Last night, a woman stopped her
car in the middle of the street to talk to me.
I was walking home on Pasong Tamo, lost in thought, when I heard a car stop and a voice calling out, “Where’s Guijo, can you help me?
” I looked up to see a white
car, and bending forward from the driver’s seat, a woman , her hair silhouetted
by the soft glow of the city lights, asking for direction. “It’s somewhere there,” I said, waving my
hand to where she just came from. For although I can’t tell exactly the exact
location of the street she was looking for,
I was pretty sure it was not where she was headed.

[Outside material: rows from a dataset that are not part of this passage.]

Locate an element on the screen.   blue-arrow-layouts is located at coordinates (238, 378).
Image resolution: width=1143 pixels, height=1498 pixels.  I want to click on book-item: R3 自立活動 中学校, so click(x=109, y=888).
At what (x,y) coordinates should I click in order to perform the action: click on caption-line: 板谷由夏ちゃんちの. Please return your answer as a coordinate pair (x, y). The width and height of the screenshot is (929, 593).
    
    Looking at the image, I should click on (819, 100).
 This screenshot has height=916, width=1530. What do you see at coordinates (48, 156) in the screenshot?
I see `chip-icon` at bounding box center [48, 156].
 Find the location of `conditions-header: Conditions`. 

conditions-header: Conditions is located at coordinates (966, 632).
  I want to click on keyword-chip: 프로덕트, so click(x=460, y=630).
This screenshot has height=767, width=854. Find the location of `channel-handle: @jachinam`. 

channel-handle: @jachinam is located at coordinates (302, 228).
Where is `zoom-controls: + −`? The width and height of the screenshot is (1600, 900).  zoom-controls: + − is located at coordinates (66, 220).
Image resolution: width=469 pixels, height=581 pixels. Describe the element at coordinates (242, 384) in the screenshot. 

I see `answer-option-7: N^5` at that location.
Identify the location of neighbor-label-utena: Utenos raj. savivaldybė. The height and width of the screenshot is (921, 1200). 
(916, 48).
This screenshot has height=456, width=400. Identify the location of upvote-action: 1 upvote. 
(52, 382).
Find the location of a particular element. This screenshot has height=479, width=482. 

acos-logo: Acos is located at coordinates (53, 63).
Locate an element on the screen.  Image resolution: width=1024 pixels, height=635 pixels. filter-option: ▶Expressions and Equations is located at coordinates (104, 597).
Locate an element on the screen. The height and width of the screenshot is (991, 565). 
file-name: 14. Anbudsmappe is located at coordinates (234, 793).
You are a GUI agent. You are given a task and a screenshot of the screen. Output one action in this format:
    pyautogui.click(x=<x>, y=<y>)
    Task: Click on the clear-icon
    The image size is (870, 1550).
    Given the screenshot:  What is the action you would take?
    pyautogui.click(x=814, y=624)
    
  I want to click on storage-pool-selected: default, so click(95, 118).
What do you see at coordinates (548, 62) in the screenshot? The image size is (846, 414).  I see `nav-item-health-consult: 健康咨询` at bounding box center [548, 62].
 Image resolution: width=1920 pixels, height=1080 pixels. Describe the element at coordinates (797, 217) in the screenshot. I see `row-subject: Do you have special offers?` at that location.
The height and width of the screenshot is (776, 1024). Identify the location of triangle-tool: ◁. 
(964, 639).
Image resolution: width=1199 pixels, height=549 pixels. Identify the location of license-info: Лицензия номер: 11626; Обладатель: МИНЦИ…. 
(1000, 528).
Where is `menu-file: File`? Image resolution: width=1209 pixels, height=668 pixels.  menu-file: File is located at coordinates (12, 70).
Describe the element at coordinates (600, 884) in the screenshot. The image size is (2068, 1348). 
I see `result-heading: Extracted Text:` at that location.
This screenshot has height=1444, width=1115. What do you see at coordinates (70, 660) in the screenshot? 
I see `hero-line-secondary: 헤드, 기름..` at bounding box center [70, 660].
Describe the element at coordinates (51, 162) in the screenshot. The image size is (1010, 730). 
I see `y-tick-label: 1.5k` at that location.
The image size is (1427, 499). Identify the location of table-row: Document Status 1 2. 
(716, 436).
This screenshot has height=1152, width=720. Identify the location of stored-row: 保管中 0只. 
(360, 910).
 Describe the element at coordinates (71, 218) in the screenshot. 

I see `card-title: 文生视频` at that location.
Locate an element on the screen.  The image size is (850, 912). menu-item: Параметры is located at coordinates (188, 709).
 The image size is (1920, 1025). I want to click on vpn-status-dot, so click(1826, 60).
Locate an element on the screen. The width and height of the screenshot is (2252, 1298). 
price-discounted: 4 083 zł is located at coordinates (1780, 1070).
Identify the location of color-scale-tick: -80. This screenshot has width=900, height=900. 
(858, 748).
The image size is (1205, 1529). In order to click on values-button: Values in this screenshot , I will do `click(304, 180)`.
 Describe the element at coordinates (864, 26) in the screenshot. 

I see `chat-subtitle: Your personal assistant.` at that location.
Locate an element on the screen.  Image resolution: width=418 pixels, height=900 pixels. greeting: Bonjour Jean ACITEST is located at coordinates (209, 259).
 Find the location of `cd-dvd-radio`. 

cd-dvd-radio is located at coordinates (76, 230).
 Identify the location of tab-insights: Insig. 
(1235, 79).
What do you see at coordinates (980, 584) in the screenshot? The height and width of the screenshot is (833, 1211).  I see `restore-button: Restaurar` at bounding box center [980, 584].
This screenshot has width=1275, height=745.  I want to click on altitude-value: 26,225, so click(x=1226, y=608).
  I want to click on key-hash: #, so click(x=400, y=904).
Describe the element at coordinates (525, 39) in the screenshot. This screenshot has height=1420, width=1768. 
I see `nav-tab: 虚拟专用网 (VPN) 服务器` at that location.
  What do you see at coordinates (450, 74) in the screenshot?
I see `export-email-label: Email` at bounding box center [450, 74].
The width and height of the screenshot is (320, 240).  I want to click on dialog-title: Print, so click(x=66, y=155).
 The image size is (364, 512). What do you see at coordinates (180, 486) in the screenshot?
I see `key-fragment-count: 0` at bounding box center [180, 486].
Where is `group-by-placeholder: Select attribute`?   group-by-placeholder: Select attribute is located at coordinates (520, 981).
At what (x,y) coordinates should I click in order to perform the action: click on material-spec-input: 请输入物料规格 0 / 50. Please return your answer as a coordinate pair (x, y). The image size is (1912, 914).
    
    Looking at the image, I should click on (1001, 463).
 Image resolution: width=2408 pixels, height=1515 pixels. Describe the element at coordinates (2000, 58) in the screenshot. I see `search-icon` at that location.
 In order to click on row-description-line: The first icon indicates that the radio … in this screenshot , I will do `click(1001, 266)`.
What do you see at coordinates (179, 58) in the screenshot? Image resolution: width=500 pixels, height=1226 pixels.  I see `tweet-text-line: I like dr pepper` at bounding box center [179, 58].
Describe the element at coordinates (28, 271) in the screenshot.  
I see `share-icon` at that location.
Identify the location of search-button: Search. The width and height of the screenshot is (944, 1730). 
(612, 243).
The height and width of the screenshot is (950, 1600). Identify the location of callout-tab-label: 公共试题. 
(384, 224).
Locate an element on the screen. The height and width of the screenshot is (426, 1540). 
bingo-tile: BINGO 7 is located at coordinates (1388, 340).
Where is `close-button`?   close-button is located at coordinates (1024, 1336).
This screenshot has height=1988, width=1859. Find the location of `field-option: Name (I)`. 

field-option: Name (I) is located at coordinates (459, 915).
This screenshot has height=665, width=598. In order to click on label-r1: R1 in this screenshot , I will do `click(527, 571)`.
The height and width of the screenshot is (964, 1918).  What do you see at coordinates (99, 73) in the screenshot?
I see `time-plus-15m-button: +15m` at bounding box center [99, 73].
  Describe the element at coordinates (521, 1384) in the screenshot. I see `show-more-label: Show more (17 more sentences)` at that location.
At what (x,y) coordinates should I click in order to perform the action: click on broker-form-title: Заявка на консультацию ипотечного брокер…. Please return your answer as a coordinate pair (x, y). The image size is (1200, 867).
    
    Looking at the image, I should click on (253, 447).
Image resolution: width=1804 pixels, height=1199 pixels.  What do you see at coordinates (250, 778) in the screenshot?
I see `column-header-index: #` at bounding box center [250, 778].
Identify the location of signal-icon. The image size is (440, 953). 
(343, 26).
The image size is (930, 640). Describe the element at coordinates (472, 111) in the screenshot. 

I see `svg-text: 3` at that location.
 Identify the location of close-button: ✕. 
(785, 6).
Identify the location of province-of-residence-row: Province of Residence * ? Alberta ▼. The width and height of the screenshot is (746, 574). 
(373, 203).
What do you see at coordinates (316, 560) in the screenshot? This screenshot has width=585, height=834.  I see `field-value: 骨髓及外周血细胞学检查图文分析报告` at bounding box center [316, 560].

Have I gone past it? she asked
with a sigh. I nodded sympathetically.
“I think so.”
“How about Bagtikan?” the woman asked again. I threw her a glance which said I was as lost
as much as she was. “It’s one or two
blocks away, I think,” I said, gesturing again. “Though, I could not tell you
exactly where, it’s there.”
The encounter was brief and
noncommittal and yet it was for me a deep human connection. If you spend a large part of your day feeling
invisible, lost, to be asked for a direction and to have an answer that is
readily accepted would be enough to feel good. Getting lost is part of a life here; this is a city of lost people like me; a city of transients; a city where nothing stays the same, including its buildings.